═════ EXTRACTED DATA ═════
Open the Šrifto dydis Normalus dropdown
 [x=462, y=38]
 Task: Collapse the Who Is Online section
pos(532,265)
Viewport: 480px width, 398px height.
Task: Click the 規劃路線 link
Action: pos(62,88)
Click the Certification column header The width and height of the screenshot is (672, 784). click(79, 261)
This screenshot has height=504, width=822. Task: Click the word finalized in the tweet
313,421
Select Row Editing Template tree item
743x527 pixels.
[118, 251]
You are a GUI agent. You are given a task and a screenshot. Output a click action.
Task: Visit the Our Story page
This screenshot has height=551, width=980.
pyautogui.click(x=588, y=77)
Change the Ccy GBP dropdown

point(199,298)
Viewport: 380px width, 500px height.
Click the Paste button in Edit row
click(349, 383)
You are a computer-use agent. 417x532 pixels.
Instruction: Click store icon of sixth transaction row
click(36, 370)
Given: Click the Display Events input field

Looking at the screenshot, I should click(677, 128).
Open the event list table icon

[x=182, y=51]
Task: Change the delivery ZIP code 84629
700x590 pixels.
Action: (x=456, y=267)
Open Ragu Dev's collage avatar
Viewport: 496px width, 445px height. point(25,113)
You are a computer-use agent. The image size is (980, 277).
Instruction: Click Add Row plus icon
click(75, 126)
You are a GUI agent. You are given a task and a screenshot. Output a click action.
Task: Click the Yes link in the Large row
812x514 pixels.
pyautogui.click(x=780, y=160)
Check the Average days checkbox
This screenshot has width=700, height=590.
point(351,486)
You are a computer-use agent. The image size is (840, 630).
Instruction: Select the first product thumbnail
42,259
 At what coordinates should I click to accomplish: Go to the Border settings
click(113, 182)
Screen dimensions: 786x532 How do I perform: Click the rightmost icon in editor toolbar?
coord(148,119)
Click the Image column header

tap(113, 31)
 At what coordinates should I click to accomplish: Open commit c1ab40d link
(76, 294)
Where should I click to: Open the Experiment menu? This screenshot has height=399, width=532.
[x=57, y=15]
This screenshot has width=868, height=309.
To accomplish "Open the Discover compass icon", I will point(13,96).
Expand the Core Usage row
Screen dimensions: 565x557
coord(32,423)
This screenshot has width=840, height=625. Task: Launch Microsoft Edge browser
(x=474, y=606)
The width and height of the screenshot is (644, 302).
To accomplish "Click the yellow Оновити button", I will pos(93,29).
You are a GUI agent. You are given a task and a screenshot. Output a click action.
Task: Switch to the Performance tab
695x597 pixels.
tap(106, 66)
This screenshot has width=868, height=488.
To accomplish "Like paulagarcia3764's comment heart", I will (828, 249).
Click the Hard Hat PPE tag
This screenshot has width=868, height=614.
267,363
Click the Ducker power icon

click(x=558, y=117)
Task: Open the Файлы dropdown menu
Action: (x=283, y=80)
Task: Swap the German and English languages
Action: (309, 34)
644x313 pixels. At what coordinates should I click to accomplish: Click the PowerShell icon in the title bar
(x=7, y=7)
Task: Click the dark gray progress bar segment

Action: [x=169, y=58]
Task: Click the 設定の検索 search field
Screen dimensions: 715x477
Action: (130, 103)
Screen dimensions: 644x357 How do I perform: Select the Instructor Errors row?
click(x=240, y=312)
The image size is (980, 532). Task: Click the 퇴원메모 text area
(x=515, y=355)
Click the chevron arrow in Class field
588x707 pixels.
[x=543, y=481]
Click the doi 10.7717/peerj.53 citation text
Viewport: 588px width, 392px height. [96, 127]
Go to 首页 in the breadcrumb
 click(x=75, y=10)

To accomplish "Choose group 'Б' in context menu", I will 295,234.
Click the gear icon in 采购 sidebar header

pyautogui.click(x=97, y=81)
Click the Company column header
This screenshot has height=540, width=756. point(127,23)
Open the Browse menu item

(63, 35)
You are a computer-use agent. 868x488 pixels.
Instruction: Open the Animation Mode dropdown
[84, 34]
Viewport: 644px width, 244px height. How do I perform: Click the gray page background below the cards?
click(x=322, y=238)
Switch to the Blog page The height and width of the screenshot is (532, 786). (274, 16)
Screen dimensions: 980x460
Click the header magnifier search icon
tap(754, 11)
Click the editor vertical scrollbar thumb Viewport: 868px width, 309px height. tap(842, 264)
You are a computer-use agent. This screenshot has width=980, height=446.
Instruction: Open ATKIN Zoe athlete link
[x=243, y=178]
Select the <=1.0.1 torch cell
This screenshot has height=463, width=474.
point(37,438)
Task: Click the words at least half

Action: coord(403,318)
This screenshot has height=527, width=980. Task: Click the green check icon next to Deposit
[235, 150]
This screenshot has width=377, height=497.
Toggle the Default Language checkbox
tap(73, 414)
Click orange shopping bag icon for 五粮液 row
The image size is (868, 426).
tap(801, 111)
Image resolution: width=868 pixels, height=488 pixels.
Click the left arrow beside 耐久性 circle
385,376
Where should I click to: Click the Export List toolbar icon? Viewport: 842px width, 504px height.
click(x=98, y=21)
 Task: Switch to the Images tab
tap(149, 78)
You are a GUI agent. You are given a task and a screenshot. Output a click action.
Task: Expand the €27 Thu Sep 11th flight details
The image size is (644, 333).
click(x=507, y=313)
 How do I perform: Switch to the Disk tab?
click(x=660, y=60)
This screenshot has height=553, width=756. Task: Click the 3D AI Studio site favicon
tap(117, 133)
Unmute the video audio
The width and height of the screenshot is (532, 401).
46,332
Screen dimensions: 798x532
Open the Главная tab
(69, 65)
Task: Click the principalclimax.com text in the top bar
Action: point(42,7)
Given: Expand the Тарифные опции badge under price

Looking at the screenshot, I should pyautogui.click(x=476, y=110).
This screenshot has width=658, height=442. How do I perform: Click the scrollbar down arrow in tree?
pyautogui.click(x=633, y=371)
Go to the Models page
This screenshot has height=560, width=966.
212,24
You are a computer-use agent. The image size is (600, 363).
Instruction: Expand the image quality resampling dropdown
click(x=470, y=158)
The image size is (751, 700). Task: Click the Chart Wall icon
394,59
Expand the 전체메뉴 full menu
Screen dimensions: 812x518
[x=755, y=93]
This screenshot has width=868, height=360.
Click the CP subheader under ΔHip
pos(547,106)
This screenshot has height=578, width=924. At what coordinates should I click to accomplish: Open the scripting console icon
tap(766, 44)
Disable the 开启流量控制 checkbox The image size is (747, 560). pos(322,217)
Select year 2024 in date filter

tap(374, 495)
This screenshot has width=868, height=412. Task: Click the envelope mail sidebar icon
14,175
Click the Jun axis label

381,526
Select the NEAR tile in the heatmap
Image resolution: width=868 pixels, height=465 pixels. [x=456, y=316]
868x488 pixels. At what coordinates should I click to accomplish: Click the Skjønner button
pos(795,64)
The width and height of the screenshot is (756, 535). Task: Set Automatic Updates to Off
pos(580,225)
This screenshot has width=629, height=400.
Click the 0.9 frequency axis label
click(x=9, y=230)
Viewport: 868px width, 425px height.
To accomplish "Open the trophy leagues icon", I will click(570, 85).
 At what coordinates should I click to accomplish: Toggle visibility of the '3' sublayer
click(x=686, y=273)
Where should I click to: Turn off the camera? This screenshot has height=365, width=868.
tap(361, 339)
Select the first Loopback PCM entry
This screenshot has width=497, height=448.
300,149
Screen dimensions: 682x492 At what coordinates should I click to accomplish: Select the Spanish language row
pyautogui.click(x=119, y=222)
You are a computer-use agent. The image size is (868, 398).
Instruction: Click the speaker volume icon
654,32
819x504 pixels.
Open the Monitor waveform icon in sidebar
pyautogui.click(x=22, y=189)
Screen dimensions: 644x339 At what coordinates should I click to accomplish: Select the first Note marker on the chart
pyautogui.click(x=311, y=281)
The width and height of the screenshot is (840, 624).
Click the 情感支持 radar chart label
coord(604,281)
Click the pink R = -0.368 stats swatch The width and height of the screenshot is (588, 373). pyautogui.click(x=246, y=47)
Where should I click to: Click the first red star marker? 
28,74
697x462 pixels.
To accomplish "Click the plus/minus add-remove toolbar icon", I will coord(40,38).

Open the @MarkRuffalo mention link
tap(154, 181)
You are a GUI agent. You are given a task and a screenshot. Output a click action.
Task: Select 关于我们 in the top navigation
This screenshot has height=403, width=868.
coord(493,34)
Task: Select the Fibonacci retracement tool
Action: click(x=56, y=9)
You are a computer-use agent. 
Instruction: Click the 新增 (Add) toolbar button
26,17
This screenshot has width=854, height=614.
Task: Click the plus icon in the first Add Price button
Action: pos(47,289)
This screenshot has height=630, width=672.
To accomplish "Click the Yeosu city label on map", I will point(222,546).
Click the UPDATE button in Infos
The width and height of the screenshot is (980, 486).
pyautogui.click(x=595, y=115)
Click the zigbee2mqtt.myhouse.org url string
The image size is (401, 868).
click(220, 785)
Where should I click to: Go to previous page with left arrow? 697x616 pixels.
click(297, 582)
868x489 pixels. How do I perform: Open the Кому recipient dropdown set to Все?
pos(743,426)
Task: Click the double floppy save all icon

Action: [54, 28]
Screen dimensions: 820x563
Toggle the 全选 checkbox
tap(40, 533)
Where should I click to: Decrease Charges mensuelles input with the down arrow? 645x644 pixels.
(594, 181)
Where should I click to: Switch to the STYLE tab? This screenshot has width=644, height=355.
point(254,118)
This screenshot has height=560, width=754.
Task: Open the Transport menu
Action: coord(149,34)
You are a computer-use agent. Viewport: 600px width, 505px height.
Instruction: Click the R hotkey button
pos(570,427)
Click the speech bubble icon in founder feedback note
═════
Reproduce every line above that contains the string "computer".

RESULT BELOW »
You are a computer-use agent. 417x532 pixels.
You are a computer-use agent. The image size is (980, 277).
You are a computer-use agent. The image size is (840, 630).
You are a computer-use agent. 868x488 pixels.
You are a computer-use agent. This screenshot has width=980, height=446.
You are a computer-use agent. The image size is (600, 363).
You are a computer-use agent. The image size is (868, 398).
You are a computer-use agent. 
You are a computer-use agent. Viewport: 600px width, 505px height.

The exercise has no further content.